What the exercise asks ▸ Pick out all lines with the word "each" from the records that follow.

::: Input material :::

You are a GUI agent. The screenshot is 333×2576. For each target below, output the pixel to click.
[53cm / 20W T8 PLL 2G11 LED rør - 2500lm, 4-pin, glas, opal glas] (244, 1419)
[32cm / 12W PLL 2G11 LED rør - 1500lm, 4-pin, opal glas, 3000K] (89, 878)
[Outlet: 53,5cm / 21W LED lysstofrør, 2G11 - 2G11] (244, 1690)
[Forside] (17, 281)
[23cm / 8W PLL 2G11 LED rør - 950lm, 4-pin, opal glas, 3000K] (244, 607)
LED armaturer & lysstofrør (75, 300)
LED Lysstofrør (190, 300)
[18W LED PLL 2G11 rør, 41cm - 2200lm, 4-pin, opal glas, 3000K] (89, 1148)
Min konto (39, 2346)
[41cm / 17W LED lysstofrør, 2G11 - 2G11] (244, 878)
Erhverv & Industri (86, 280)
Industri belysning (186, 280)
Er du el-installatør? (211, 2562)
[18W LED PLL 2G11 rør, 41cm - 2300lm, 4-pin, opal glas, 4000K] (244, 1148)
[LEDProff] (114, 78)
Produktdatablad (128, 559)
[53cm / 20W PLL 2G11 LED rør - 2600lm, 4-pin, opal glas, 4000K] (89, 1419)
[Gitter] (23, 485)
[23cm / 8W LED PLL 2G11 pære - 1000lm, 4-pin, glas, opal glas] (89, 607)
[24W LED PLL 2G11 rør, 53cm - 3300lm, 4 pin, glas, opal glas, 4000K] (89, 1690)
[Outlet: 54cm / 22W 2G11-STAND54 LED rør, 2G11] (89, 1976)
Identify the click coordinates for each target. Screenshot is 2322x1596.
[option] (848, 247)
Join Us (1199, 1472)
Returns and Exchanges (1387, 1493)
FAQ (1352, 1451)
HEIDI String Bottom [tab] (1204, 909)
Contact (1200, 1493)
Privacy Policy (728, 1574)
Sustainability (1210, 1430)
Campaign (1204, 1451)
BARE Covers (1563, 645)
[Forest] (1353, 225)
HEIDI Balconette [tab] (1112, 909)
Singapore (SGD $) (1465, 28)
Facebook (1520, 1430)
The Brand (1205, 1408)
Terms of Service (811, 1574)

:::

Result ▸
You are a GUI agent. The screenshot is 333×2576. For each target below, output the pixel to click.
Identify the click coordinates for each target. Screenshot is 2322x1596.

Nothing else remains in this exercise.